See Part 1 first.
Capital Structure Arbitrage
In the 10-Q from July 29th, 2010,
we see the following indebtedness table. The $150mm converts maturing in June 2011 presented a major liquidity challenge and a potential bankruptcy catalyst. They couldn’t just pay it off with the bank facility (I think), their main liquidity source.
5.125% Convertible Senior Notes, due June 15, 2011 $ 157,677 $ 155,333 Related Party Promissory Note, due August 18, 2011 10,000 10,000 9.125% Senior Notes, due December 15, 2011 12,840 12,840 6.750% Convertible Senior Notes, due December 15, 2012 226,741 223,838 11.375% Senior Secured Notes, due August 4, 2015 253,928 253,668 9.375% Notes, due August 1, 2039 200,000 200,000 Borrowings under Credit Agreement 132,900 132,900 Other 2,702 1,971 ----------- -----------
Now I wondered if there was cap structure mispricing. First, I was intrigued by the 9.375% Notes.
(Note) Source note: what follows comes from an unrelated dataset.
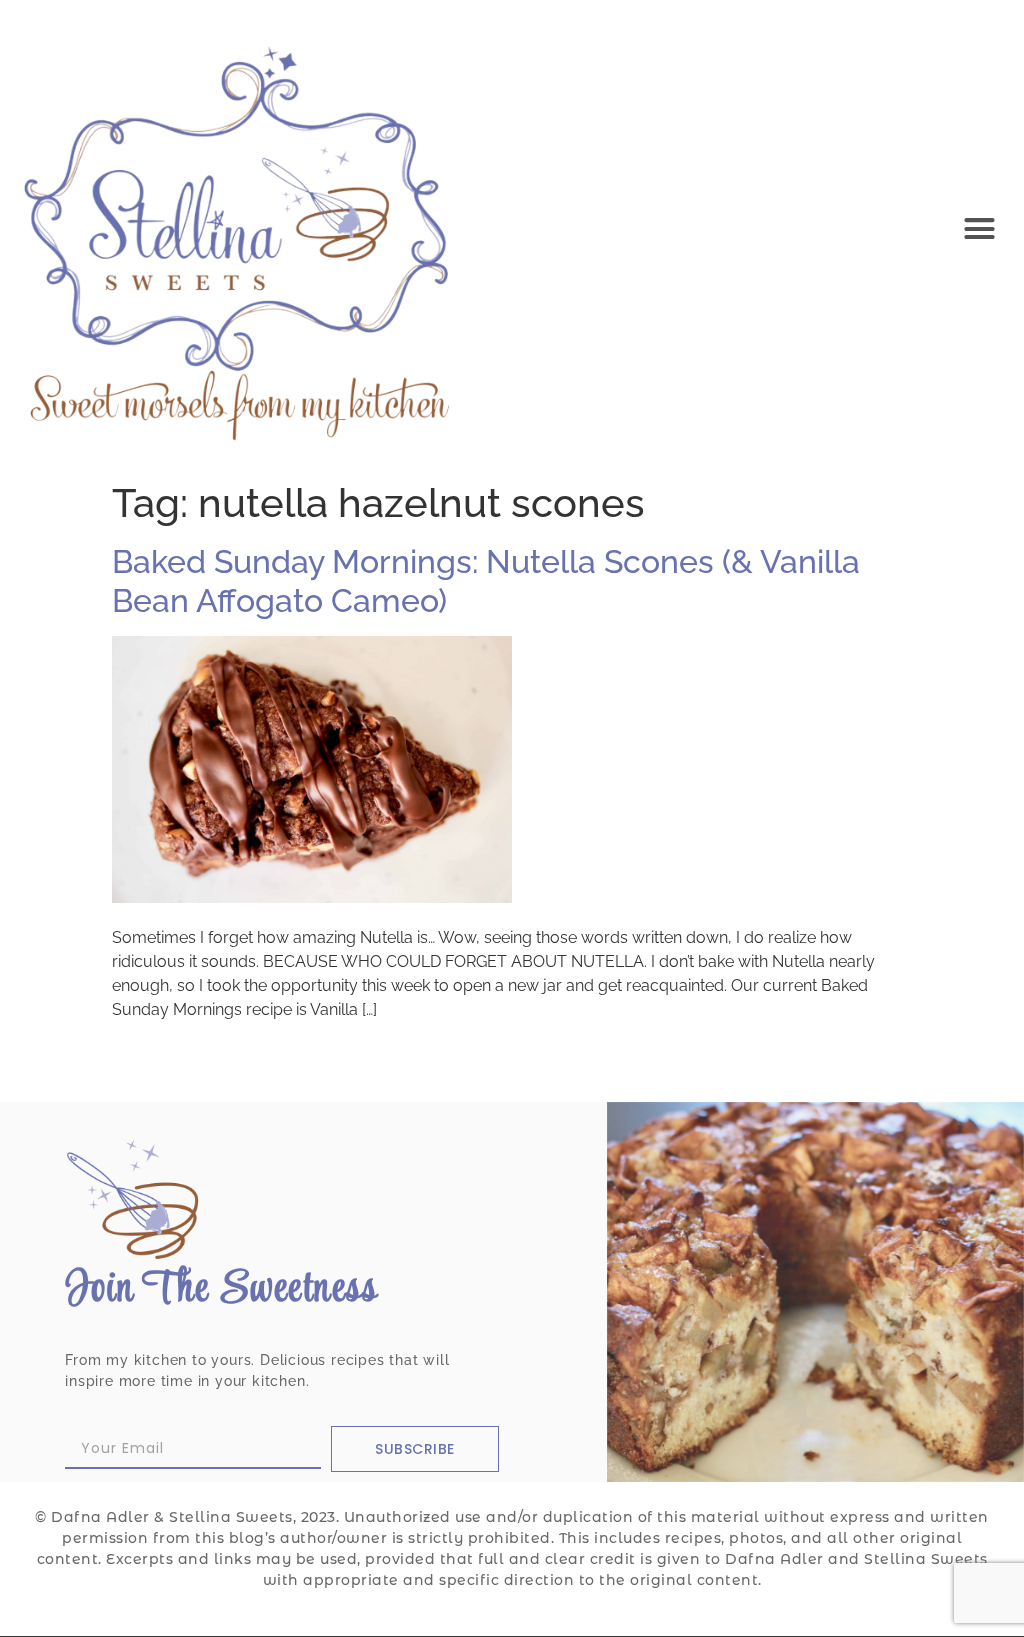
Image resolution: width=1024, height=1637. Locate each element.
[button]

They were an unusual instrument called QUIBS, securitized quarterly interest bonds traded under “GAJ” on the NYSE.
Looking up the prices, I saw that the 6.75% Dec 2012 Senior Converts were trading around $56 (56% of par) and that GAJ was trading around $18. 18?! I was excited by how cheap that was until discovering that the notional was $25, or 72% of par.
Structuring The Trade
The mispricing was not immediately clear to me. There were other securities to examine, and yield and cap structure positions to compare. Eventually, I worked out the trade: long the Senior Converts while shorting an equal notional amount of GAJ. You’d short 40 shares ($1000 notional) of GAJ, getting $720 in cash, while longing 1 Senior Convert ($1000 notional) and paying $560 in cash .
GAJ current yield was around 9.375/72 = 13% while Senior Converts current yield was around 6.75/56 = 12%, so you’d be paying north of 1% of N each year to put on this trade (quarterly vs. semi-ann). But if they had the same seniority, one of two things could happen.
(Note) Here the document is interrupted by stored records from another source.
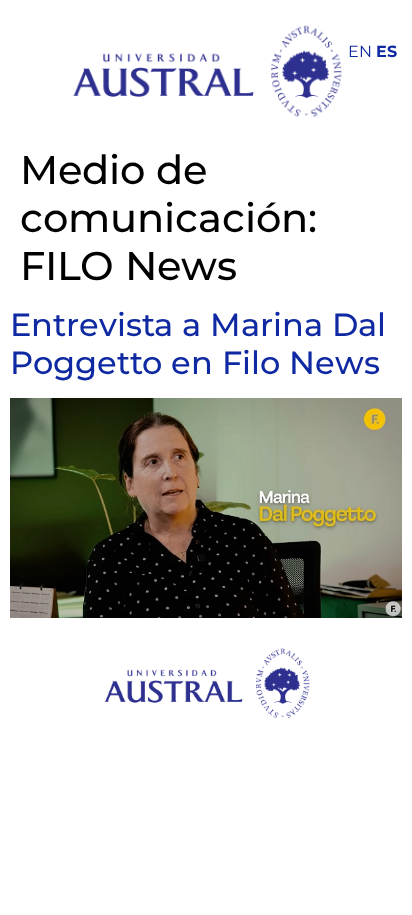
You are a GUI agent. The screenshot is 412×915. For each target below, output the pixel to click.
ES (386, 51)
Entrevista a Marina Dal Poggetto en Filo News (198, 343)
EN (360, 51)
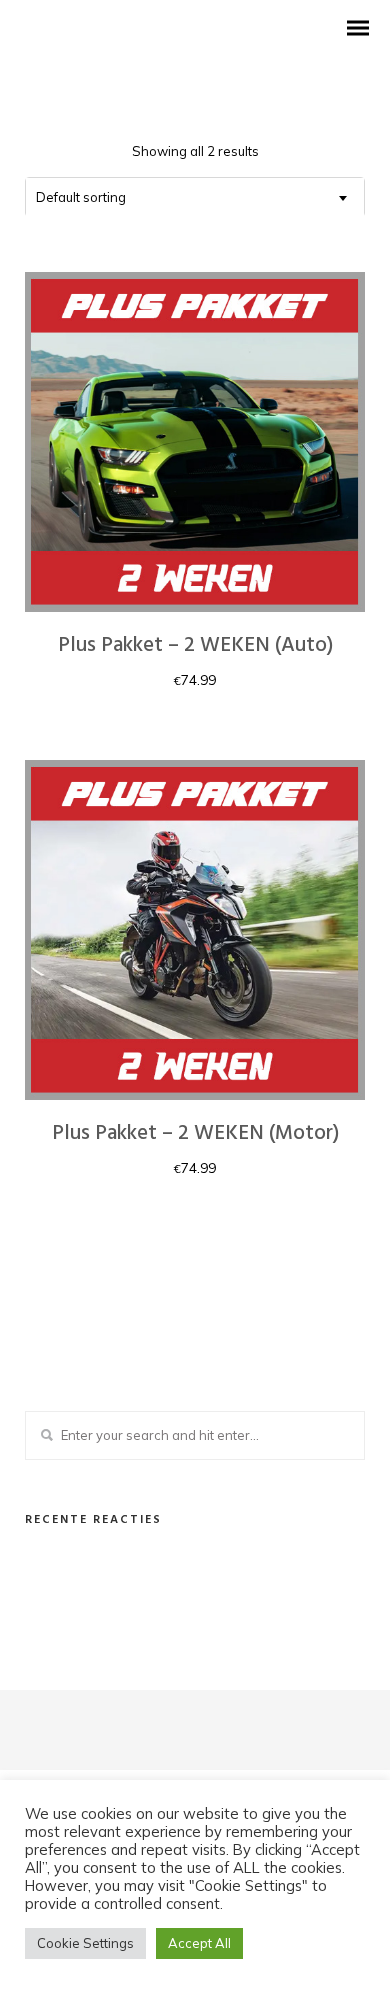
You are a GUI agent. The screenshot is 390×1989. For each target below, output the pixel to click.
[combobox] (195, 197)
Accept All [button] (199, 1943)
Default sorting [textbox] (81, 197)
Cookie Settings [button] (85, 1943)
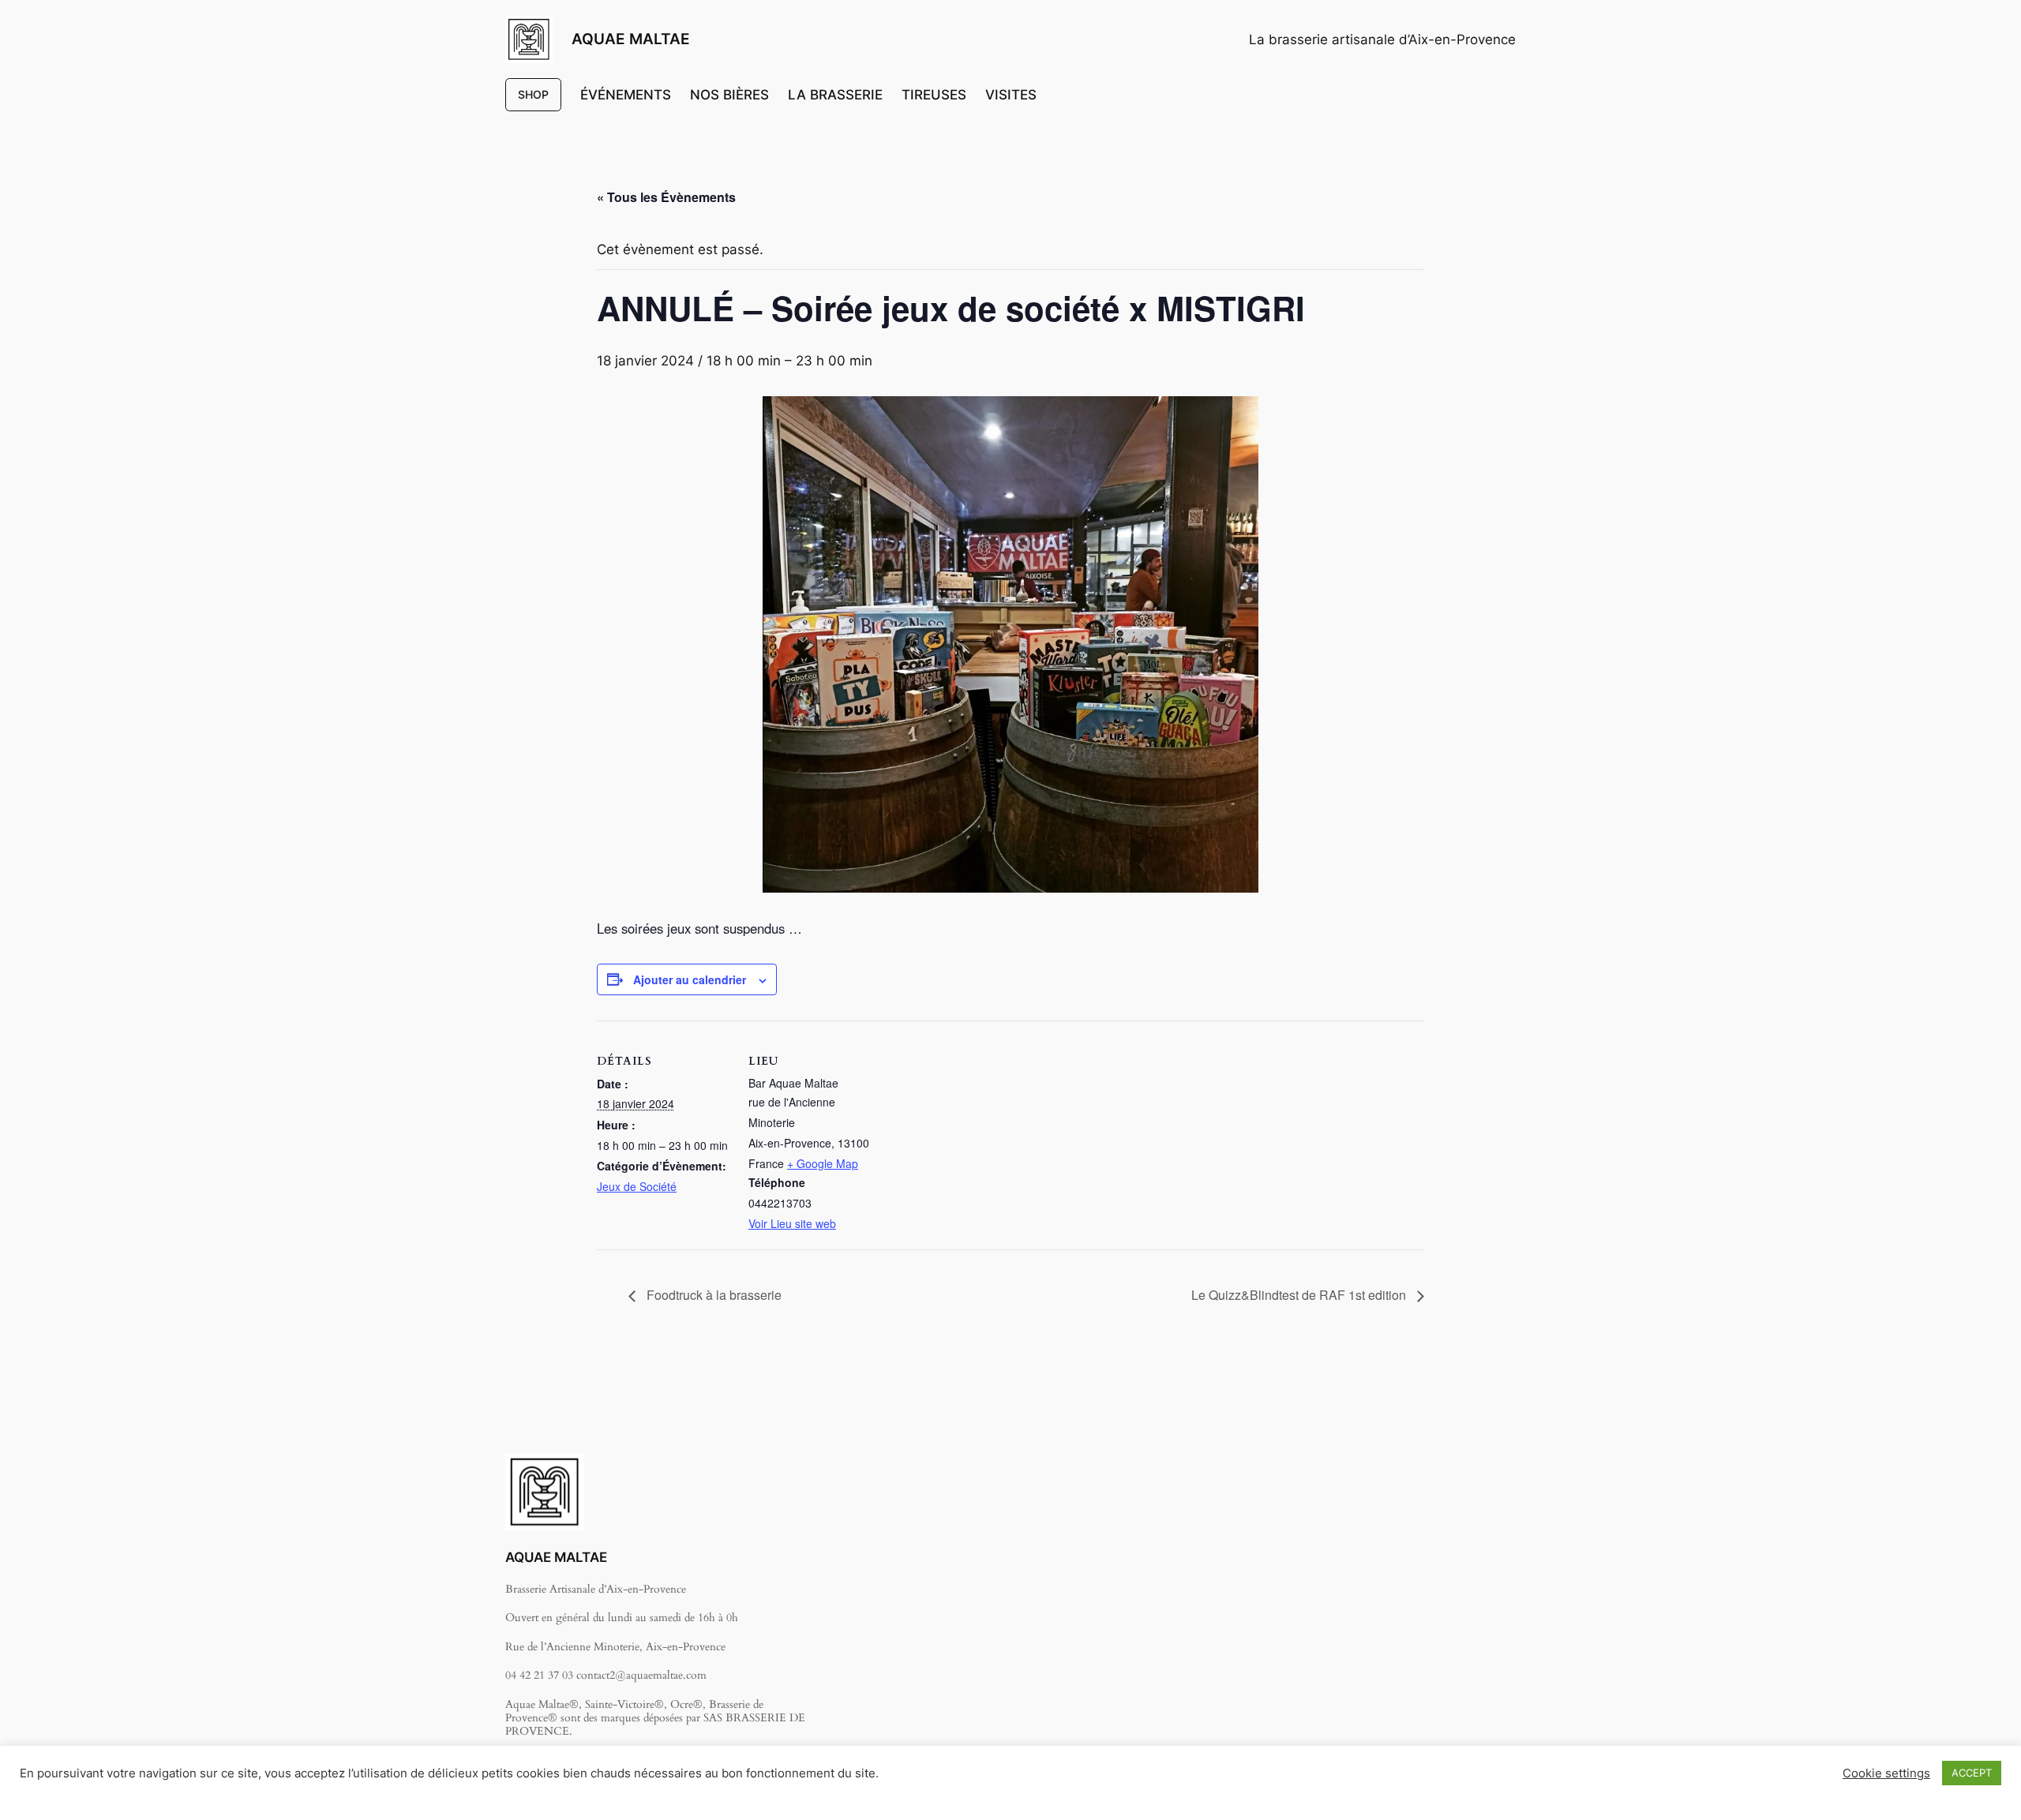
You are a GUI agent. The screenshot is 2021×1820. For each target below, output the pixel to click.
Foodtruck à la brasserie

- GAP would somehow turn around and pay off the Senior Converts in Dec 2012 at 100. I would expect GAJ to rally to slightly north of $25, but not exceed 100% of par by much. Thus, you make the substantial 16% (=72-56) of N spread by Dec 2012, carrying the -1% of N until then.
- GAP would go bankrupt sooner, the securities would be forced DOWN, and you’d make the 16% (=72-56) of N spread, carrying the -1% of N until then.
Basically, other than the carry and the Senior Convert conversion option (both negligible), we had the same security trading at 56% of par and 72%. They would be forced to meet in price either in bankruptcy (perhaps around 0?) or in solvency (near 100) in two years.
Considerations and Disappointment
I couldn’t believe such clean arbitrage existed, so I had to verify that GAJ and the Senior Converts were indeed pari passu. This meant diving into the original bond prospectuses. They were hard to understand, so I wasn’t fully confident, but it was clear enough to send an e-mail to my fund PM.
I wish the story had an ending where the PM put the trade on in size, but I was ignored. I was headed home anyway the next week anyway, so I didn’t have time to keep pestering. But I realized that GAJ, because it was securitized, could be shorted by retail brokers at no borrowing cost (besides the quarterly interest).
Executing the Trade
I put on the following series of trades for my personal account:
In August, I shorted 200 sh GAJ (without longing the Senior Converts) to play my bankruptcy idea. I was lucky to cover at $13.5 because it came roaring back up in September, as GAP sold off a few stores and people responded to the extra liquidity enthusiastically.
In September, I put on the arbitrage trade, longing $5000 notional of the Senior Converts (CB4AK9) while shorting 200 shares (also $5000 notional) GAJ. As GAJ continued to climb into October, I put on a pure short of 400 shares of GAJ at $20.25/sh. At this point, I had serious doubts about my research and the trade, but luckily school and job-hunting distracted me from doing anything rash. Over November, the stock came back down, and I covered 200 sh of the pure short.
As you might guess, GAP announced bankruptcy on December 12, 2010. Notice that I covered GAJ at $3.5/sh or 14% of par, while I sold the Senior Converts at 27% of par! Ironically, the spread had swung the other way – GAJ was now underpriced relative to the Senior Converts. And of course, my 200 sh pure short of GAJ was still on and probably made the most money of all.